Written instruction
Copy out every one of the records below, word for word and with nothing changed.

Records to process

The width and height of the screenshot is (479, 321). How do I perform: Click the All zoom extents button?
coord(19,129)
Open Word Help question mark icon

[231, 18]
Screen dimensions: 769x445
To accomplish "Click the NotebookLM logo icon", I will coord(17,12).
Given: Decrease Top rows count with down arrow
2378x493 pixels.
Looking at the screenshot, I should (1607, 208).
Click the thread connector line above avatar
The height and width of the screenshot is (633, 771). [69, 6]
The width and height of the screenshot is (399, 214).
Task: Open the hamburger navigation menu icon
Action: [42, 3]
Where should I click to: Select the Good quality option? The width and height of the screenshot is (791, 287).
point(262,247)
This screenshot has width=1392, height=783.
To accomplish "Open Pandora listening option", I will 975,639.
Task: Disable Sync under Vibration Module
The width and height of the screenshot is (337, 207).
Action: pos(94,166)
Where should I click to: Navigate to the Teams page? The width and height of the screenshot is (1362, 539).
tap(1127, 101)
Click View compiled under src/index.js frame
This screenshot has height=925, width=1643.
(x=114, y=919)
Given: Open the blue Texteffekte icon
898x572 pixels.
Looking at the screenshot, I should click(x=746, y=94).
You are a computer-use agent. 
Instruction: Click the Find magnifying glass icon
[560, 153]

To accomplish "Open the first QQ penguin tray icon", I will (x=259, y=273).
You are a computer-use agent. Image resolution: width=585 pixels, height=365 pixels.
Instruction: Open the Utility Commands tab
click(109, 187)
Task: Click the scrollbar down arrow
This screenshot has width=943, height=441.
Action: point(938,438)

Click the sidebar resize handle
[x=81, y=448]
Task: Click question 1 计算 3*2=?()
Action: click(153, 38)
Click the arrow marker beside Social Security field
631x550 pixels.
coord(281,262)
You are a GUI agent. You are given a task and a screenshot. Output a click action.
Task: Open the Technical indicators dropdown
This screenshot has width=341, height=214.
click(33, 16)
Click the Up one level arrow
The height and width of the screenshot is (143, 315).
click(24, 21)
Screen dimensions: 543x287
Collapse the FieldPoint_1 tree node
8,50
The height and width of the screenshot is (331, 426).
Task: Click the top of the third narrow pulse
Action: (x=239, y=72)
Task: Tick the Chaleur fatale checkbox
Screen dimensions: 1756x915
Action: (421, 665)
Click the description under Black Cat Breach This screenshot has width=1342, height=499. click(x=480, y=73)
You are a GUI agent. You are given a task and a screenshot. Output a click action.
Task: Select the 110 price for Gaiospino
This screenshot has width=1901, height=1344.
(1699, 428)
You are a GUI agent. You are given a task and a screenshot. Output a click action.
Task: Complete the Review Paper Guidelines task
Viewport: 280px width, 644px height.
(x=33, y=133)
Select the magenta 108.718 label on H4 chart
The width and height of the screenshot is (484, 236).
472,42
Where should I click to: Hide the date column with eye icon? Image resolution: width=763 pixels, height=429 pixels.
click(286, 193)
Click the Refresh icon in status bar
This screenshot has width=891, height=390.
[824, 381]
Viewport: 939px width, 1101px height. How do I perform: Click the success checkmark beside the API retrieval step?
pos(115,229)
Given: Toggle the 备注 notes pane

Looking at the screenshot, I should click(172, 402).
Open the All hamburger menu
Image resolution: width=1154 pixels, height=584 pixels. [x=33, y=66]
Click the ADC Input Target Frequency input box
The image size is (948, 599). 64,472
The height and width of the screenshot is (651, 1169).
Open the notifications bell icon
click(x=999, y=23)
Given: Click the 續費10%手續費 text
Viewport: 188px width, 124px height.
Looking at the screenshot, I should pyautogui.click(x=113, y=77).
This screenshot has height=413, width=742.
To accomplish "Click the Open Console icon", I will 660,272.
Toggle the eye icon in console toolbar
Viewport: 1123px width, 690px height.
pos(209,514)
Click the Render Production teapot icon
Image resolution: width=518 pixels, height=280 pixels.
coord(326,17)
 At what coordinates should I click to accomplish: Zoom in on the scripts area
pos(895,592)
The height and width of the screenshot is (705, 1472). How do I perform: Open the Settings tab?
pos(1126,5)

Solution below
The width and height of the screenshot is (479, 321). How do I perform: Click the All zoom extents button?
coord(19,129)
Open Word Help question mark icon

[231, 18]
Screen dimensions: 769x445
To accomplish "Click the NotebookLM logo icon", I will coord(17,12).
Given: Decrease Top rows count with down arrow
2378x493 pixels.
Looking at the screenshot, I should (1607, 208).
Click the thread connector line above avatar
The height and width of the screenshot is (633, 771). [69, 6]
The width and height of the screenshot is (399, 214).
Task: Open the hamburger navigation menu icon
Action: [42, 3]
Where should I click to: Select the Good quality option? The width and height of the screenshot is (791, 287).
point(262,247)
This screenshot has width=1392, height=783.
To accomplish "Open Pandora listening option", I will 975,639.
Task: Disable Sync under Vibration Module
The width and height of the screenshot is (337, 207).
Action: pos(94,166)
Where should I click to: Navigate to the Teams page? The width and height of the screenshot is (1362, 539).
tap(1127, 101)
Click View compiled under src/index.js frame
This screenshot has height=925, width=1643.
(x=114, y=919)
Given: Open the blue Texteffekte icon
898x572 pixels.
Looking at the screenshot, I should click(x=746, y=94).
You are a computer-use agent. 
Instruction: Click the Find magnifying glass icon
[560, 153]

To accomplish "Open the first QQ penguin tray icon", I will (x=259, y=273).
You are a computer-use agent. Image resolution: width=585 pixels, height=365 pixels.
Instruction: Open the Utility Commands tab
click(109, 187)
Task: Click the scrollbar down arrow
This screenshot has width=943, height=441.
Action: point(938,438)

Click the sidebar resize handle
[x=81, y=448]
Task: Click question 1 计算 3*2=?()
Action: click(153, 38)
Click the arrow marker beside Social Security field
631x550 pixels.
coord(281,262)
You are a GUI agent. You are given a task and a screenshot. Output a click action.
Task: Open the Technical indicators dropdown
This screenshot has width=341, height=214.
click(33, 16)
Click the Up one level arrow
The height and width of the screenshot is (143, 315).
click(24, 21)
Screen dimensions: 543x287
Collapse the FieldPoint_1 tree node
8,50
The height and width of the screenshot is (331, 426).
Task: Click the top of the third narrow pulse
Action: (x=239, y=72)
Task: Tick the Chaleur fatale checkbox
Screen dimensions: 1756x915
Action: (421, 665)
Click the description under Black Cat Breach This screenshot has width=1342, height=499. click(x=480, y=73)
You are a GUI agent. You are given a task and a screenshot. Output a click action.
Task: Select the 110 price for Gaiospino
This screenshot has width=1901, height=1344.
(1699, 428)
You are a GUI agent. You are given a task and a screenshot. Output a click action.
Task: Complete the Review Paper Guidelines task
Viewport: 280px width, 644px height.
(x=33, y=133)
Select the magenta 108.718 label on H4 chart
The width and height of the screenshot is (484, 236).
472,42
Where should I click to: Hide the date column with eye icon? Image resolution: width=763 pixels, height=429 pixels.
click(286, 193)
Click the Refresh icon in status bar
This screenshot has width=891, height=390.
[824, 381]
Viewport: 939px width, 1101px height. How do I perform: Click the success checkmark beside the API retrieval step?
pos(115,229)
Given: Toggle the 备注 notes pane

Looking at the screenshot, I should click(172, 402).
Open the All hamburger menu
Image resolution: width=1154 pixels, height=584 pixels. [x=33, y=66]
Click the ADC Input Target Frequency input box
The image size is (948, 599). 64,472
The height and width of the screenshot is (651, 1169).
Open the notifications bell icon
click(x=999, y=23)
Given: Click the 續費10%手續費 text
Viewport: 188px width, 124px height.
Looking at the screenshot, I should pyautogui.click(x=113, y=77).
This screenshot has height=413, width=742.
To accomplish "Click the Open Console icon", I will 660,272.
Toggle the eye icon in console toolbar
Viewport: 1123px width, 690px height.
pos(209,514)
Click the Render Production teapot icon
Image resolution: width=518 pixels, height=280 pixels.
coord(326,17)
 At what coordinates should I click to accomplish: Zoom in on the scripts area
pos(895,592)
The height and width of the screenshot is (705, 1472). How do I perform: Open the Settings tab?
pos(1126,5)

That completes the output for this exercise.